Rossenova is an active member of the Wikidata and Wikibase open source development communities, and a co-founder of the Wikibase Stakeholder Group. She is also a member of the Steering Committee of OpenRefine.
In 2020–21, Rossenova served as assistant director for linked data research at the Joan Jonas Knowledge Base.
Sessions
The Joan Jonas Knowledge Base (JJKB) is an open source digital resource housing information about the New York-based multimedia and performance artist Joan Jonas (b. 1936) who has been at the vanguard of interdisciplinary art forms such as performance, video art, and new media installations for over five decades. This academic research project (NYU, UQAM, UCLA) is part of the Artist Archive Initiative dedicated to providing useful information to conservators, curators, and other researchers who seek to learn more about the artist’s work.

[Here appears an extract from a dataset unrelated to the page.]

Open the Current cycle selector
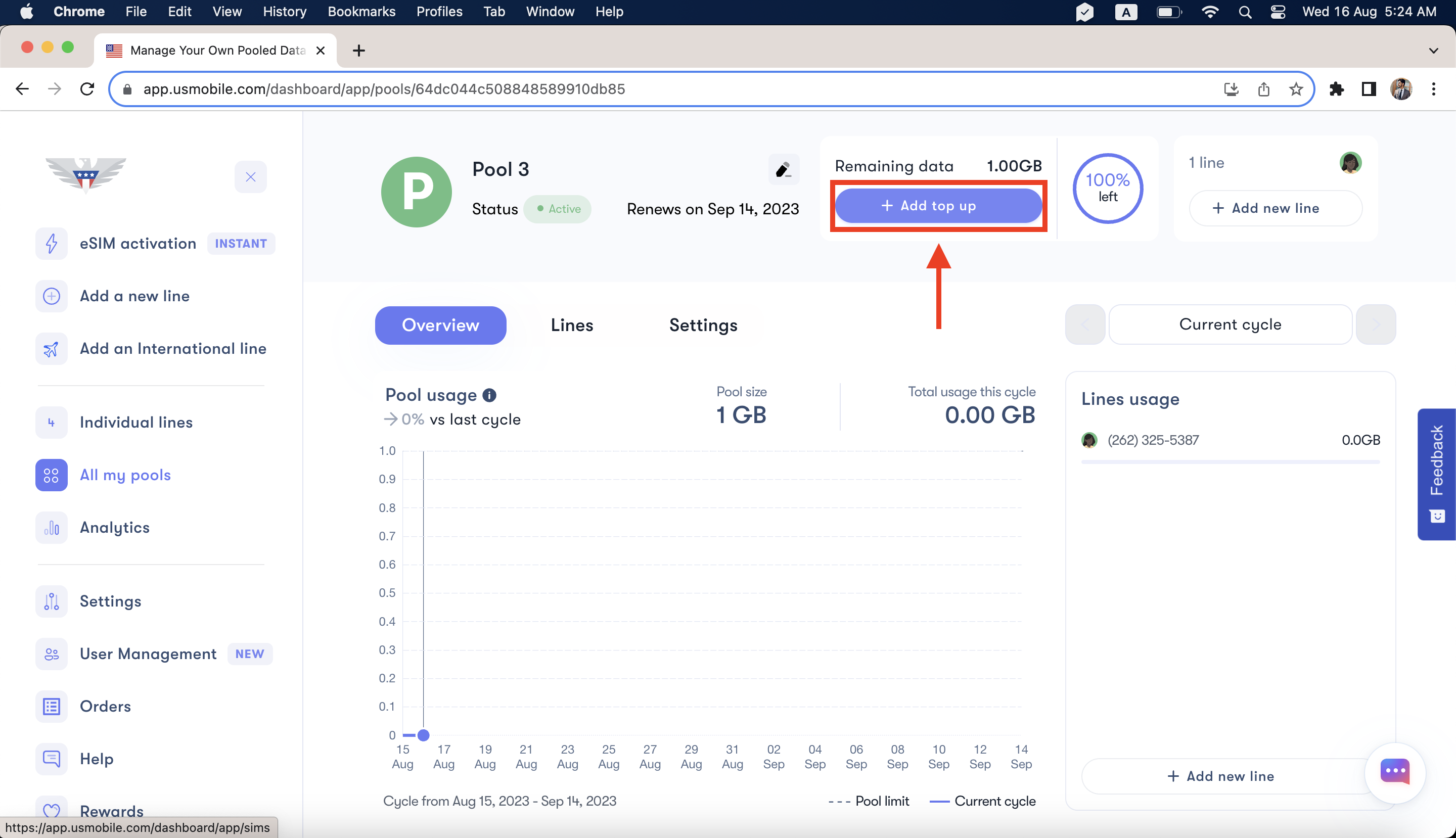 click(1230, 324)
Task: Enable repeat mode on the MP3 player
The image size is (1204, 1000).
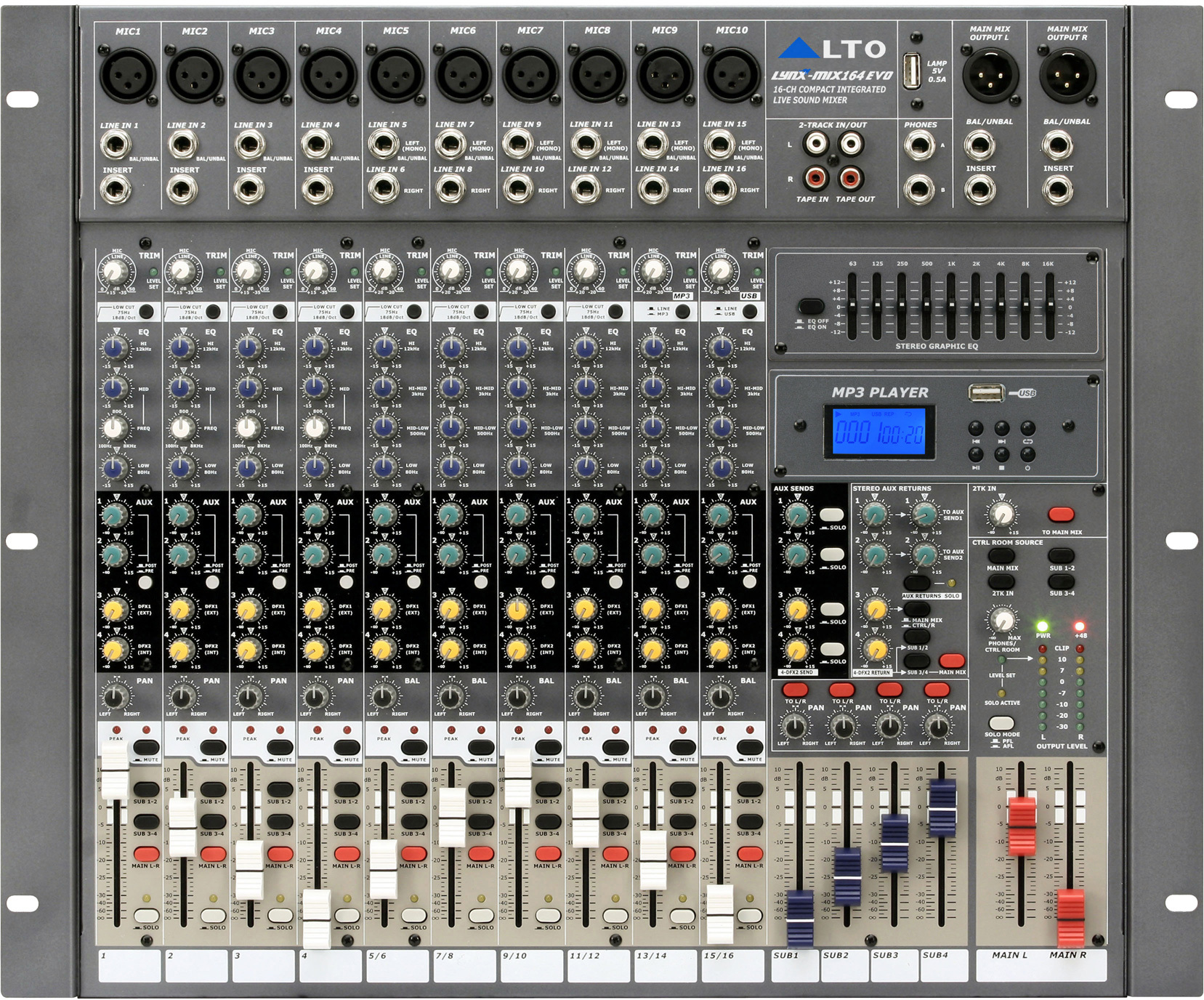Action: click(x=1028, y=427)
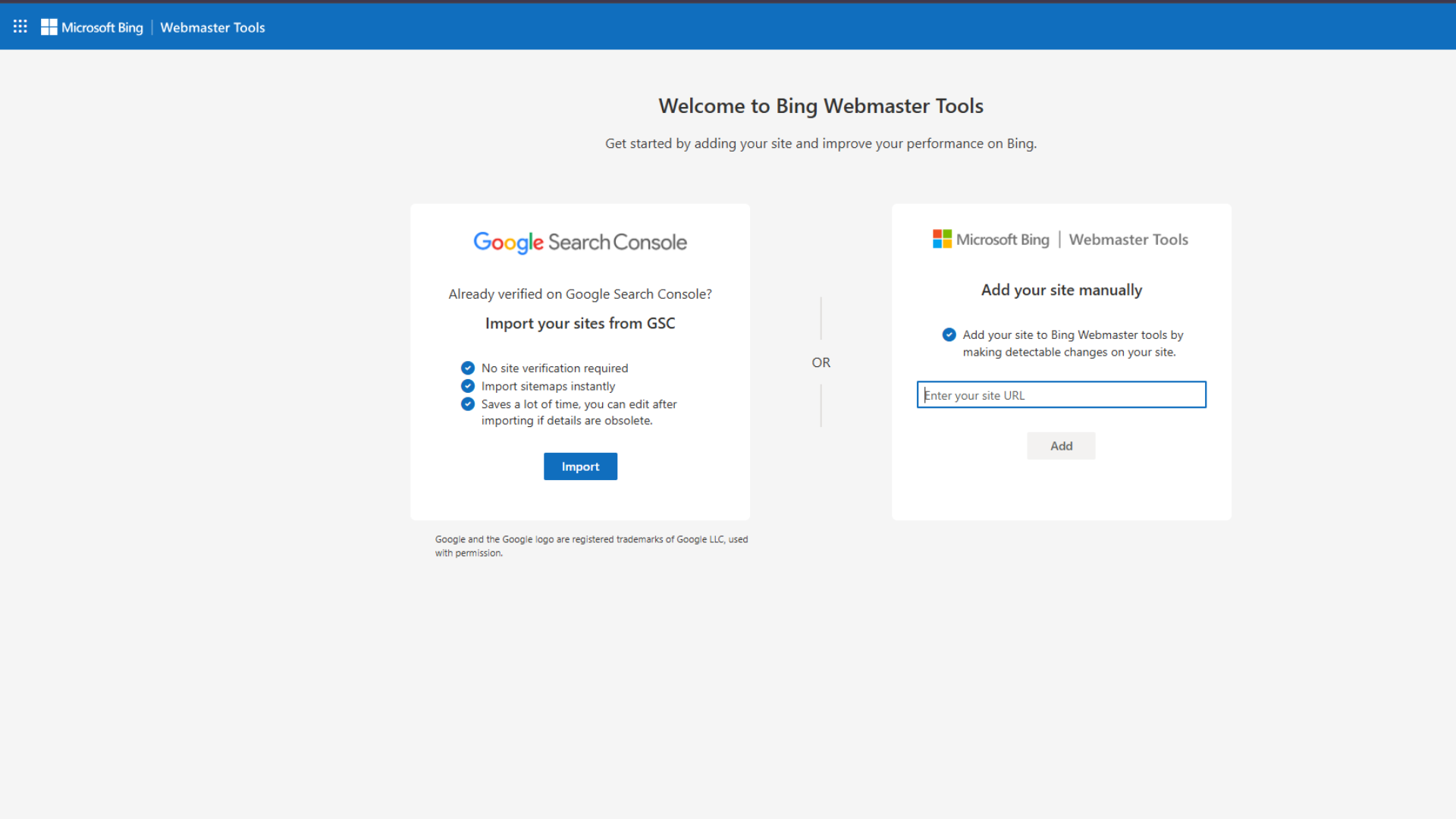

In this presentation we will highlight the collaboration between the curatorial and conservation teams and the technology team in selecting and preparing a unique research resource drawing on materials from the artist’s personal archive, as well as museum archives, archives of photographers, galleries, university libraries, and other public and private archives and foundations where we found museum and performance documentation of the case studies, photographs, videos, publications, and exhibition ephemera included in the JJKB. Throughout this process it became clear that performance artworks are associated with many components, including objects (such as drawings, audio, video, and other media); performance art happens over time as new iterations are associated with the original work; and performance art may involve collaboration among artists and others. Hence, the materials and research data we worked with does not fit neatly into a traditional hierarchical schema, such as an SQL relational database. We therefore developed a flexible, RDF-compliant data model to capture a curated selection of research data and to upload this to the linked open data cloud via Wikidata, which allows us to support cross-cultural and cross-institutional research and collaboration.

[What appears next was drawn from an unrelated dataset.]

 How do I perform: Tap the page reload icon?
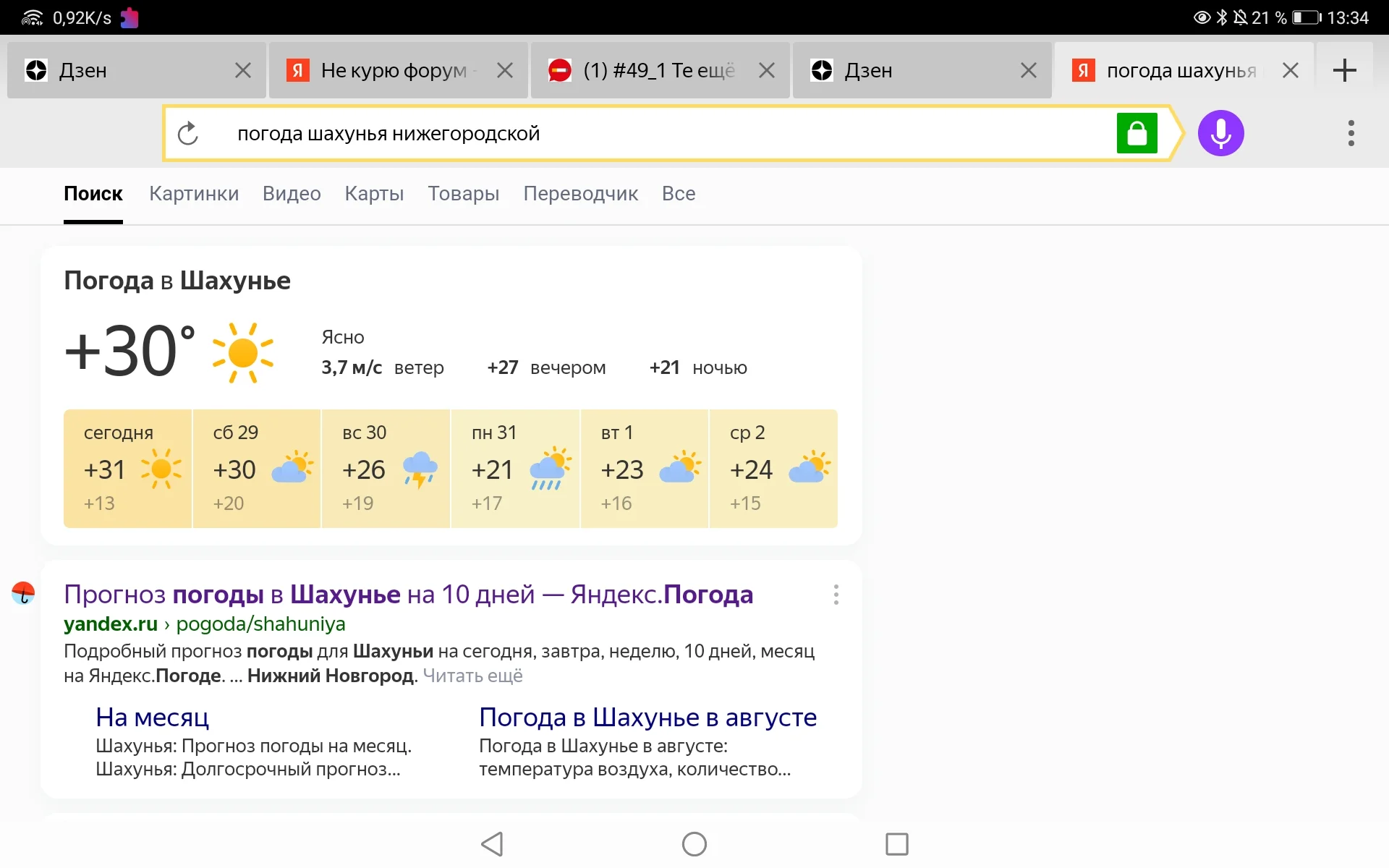[x=188, y=133]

This presentation will further highlight how we use of a variety of data visualization techniques — via Wikidata’s SPARQL endpoint — as an additional approach to present our findings to researchers. As we continue to add data into Wikidata about Joan Jonas and her work over time, the resulting data tables and data visualizations will become more complex and more robust. We hope they will lead to new and interesting ways to study this artist’s exciting works.

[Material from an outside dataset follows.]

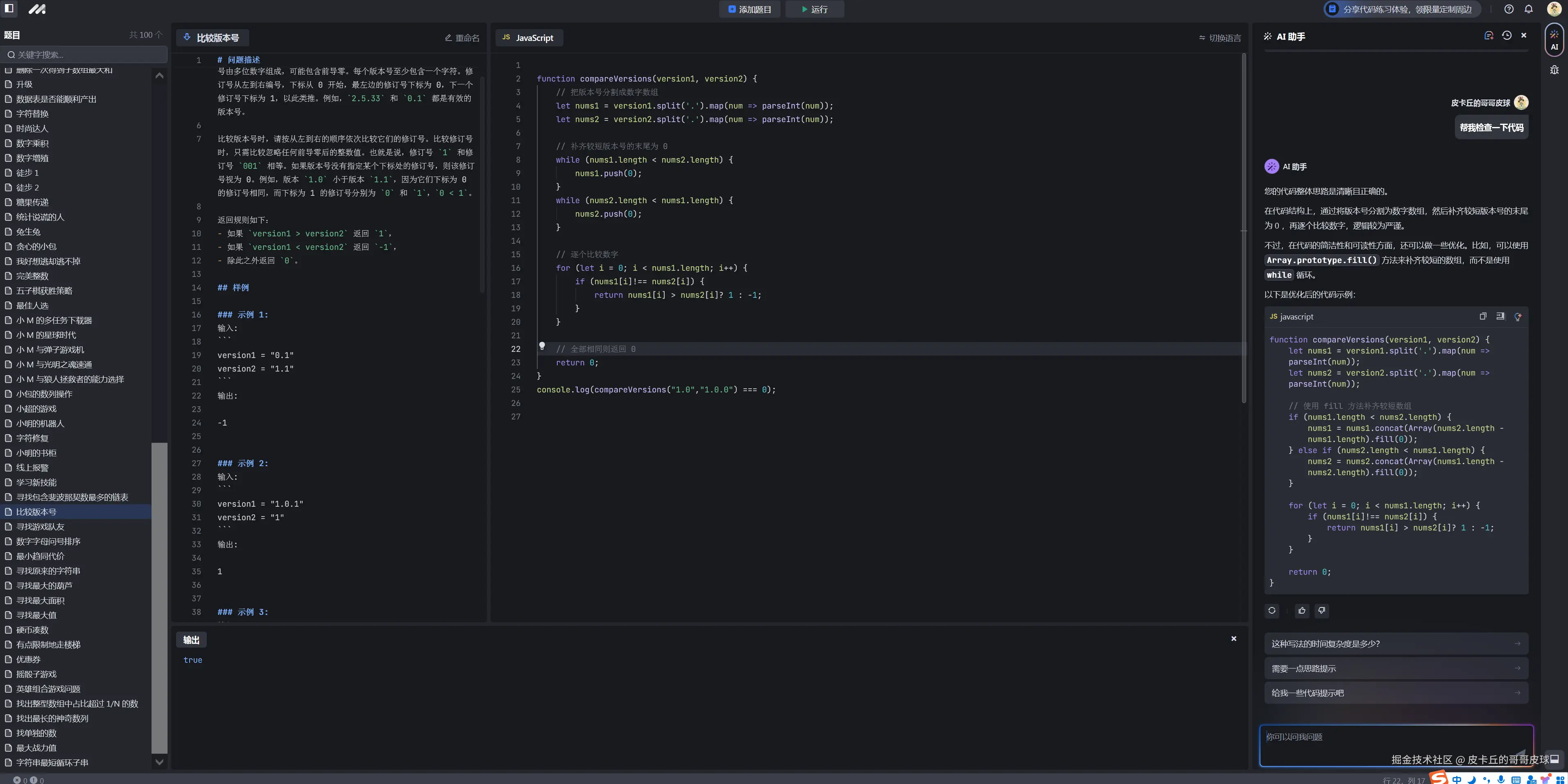Open AI chat history
The width and height of the screenshot is (1568, 784).
[x=1507, y=36]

This short talk will outline the main steps needed to set up and start using a custom reconciliation service between OpenRefine and any arbitrary Wikibase instance. This method has been in use by individual institutions like Rhizome since September 2020, but since the release of OpenRefine beta 3.5 version is becoming more accessible to new users. We will also show a new box service for automated deployment developed at the Open Science Lab at TIB Hannover, in collaboration with the OpenRefine team.